My love for Grainline Studio patterns has a long history and is well-documented. I think I have more Archers and Lindens in my closet than anything else, so it's no surprise that the Driftless Cardigan would be another hit for me.
Upon seeing this pattern pop up in my Instagram feed, I almost instantly purchased it because cardigans are a huge part of my daily uniform. And with the weather in the Pacific Northwest, they provide loads of wear for when it's kind of cool, but not THAT cool. Ya know?
I tend to be a little cold-natured as well, and I fear the sun. Like, fear it. (This should be obvious from any photos involving my legs.) So cardigans are a year-round staple for me. I also have many pins with outfits featuring exactly this type of sweater - a long, slouchy cardigan with a grandpa-ish vibe. So it was only natural that Jen would again take all my money.
The fabric is a heathered-olive ribbing that I purchased from the red tag section at Joann. I think it has some rayon because it's a bit slinky and super soft. When the fabric cutter rolled it out, it had these blue splotches and a tear on it, but I didn't care. I told her to give me the rest of the bolt (3 yards) because HEATHERED OLIVE RIBBING and something like $2/yard. #iwin
The blue splotches did not wash out, but I was able to mostly cut around them. The few that remain are not obvious and maybe even give it a little character? I mean, come on. I have three kids. *MOST* of my clothes have splotches of some kind on them. They just mostly aren't blue. Read into that as you like.
After assembling my pattern, I decided to break all my own rules and cut the pattern itself rather than tracing it since I feel really confident in my Grainline size - a 4. The fit is spot-on, so it feels secure and like it's "my size" while still retaining the oversized look. My measurements align perfectly with Grainline's size chart. I love this pattern so much that I might transfer it to Swedish tracing paper to make the pattern last a bit longer.
Yes. I like it that much. (I already have fabric for a second one.)
The cardigan itself came together in no time, and I had a mostly wearable garment within a couple hours of printing. There is a bit of hand-stitching to secure the neckband, but I timed it, and it only took me 20 minutes with my usual social media distractions. I have not chained the pockets to anchor them to the hem band just yet, but I will get to it. Eventually. Maybe.

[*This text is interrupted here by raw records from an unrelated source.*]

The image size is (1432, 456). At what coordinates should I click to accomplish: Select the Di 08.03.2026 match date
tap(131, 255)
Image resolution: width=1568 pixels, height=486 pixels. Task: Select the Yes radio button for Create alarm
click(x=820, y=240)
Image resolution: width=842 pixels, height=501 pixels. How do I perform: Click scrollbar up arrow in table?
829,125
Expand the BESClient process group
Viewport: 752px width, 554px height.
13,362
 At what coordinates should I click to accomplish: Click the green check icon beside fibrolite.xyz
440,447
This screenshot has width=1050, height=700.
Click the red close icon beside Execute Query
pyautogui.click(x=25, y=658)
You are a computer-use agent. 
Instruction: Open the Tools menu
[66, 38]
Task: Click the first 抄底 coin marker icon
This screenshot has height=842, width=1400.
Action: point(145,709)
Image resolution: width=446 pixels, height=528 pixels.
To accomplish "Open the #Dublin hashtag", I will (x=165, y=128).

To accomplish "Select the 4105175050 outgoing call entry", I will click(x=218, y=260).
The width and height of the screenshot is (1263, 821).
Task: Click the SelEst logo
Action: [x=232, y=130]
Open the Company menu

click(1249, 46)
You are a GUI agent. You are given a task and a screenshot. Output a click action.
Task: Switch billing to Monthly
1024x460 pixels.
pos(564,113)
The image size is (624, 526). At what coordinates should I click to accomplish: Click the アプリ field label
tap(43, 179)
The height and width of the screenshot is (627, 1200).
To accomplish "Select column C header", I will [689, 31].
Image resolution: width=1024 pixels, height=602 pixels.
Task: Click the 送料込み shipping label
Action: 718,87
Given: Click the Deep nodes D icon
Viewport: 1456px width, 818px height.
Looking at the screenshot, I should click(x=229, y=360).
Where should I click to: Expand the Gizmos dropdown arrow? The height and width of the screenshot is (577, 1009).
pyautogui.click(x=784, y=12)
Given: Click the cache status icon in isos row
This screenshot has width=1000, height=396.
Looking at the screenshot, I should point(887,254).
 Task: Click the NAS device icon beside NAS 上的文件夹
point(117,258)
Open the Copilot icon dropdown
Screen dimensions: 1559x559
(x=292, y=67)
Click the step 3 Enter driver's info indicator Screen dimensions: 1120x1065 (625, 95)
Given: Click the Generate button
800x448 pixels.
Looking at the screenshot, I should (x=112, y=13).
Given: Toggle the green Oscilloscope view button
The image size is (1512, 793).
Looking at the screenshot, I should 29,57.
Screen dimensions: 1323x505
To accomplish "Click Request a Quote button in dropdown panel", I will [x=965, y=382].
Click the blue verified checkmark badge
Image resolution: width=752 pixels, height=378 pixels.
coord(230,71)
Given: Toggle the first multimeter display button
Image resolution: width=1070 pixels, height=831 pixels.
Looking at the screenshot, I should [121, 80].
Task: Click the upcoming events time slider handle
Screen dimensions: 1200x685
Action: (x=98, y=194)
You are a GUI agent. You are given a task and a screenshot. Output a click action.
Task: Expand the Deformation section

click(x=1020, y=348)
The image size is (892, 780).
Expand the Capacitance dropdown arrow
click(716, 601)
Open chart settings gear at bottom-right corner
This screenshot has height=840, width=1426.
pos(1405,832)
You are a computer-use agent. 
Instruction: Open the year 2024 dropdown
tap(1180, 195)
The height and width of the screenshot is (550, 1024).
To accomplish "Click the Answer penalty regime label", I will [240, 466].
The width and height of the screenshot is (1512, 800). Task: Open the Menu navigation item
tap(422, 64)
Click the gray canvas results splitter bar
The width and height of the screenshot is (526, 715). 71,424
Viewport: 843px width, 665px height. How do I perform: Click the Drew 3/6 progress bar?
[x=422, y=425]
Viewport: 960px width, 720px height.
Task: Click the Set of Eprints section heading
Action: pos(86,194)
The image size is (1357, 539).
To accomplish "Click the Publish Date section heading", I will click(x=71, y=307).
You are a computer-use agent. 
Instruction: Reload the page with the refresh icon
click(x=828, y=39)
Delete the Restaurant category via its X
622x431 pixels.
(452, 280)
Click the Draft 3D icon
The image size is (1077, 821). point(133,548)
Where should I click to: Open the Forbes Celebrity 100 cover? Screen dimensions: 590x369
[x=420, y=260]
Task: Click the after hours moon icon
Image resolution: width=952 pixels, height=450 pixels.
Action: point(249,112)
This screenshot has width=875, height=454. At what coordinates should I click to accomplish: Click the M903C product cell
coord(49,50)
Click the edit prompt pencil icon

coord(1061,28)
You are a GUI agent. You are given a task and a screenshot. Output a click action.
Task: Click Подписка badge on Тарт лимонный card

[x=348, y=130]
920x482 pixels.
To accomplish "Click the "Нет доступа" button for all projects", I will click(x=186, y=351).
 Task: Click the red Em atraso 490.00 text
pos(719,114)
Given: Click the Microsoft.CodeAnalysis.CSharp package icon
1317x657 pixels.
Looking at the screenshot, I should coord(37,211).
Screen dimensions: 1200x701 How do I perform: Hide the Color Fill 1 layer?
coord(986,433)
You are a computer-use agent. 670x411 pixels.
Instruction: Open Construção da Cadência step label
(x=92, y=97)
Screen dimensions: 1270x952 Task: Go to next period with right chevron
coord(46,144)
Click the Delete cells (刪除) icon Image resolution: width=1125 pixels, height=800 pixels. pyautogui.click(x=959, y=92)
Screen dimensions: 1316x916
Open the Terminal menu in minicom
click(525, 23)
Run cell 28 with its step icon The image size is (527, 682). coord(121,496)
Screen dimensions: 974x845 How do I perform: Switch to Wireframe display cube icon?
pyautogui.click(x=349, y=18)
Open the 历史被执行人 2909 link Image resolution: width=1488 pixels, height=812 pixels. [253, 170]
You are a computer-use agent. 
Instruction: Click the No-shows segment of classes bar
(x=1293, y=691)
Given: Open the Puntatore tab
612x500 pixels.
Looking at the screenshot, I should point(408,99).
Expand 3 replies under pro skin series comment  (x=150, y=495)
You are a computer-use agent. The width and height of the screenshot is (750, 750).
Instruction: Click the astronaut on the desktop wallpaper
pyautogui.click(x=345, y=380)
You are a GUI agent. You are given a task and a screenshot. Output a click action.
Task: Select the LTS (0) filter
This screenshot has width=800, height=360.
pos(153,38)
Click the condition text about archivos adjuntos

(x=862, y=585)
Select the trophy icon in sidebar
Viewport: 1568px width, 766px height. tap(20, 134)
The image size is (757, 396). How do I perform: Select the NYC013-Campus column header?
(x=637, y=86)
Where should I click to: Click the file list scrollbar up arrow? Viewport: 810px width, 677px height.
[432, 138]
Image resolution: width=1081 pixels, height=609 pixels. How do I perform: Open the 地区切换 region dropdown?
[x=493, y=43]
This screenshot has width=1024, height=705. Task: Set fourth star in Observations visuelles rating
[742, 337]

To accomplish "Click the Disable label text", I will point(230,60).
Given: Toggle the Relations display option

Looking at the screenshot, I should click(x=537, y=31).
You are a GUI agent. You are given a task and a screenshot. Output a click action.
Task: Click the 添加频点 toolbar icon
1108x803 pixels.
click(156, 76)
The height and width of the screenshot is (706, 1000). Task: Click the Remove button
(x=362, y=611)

I hadn't originally planned to put buttons on this because buttonholes + slinky rib knit - interfacing = disaster for the most part. BUT! I was able to wrap the fabric in tracing paper and create almost-perfect buttonholes. #iwinagain
I'm glad I did because I actually prefer the look of this cardigan buttoned up. I wasn't expecting that, so it was a nice surprise and a different look from my usual.
The only funny/sad thing about this garment is that I realized after most of the major construction was done that I had somehow broken a thread while serging it all together. So most of this cardigan was constructed with only a right needle and both loopers. I tugged on the seams, and it all seems to be staying together. Time will tell, I guess.
Anyway, yeah, you need this pattern. And I need to make more of these. I love it and have further confirmed my Grainline fangirl status. The end.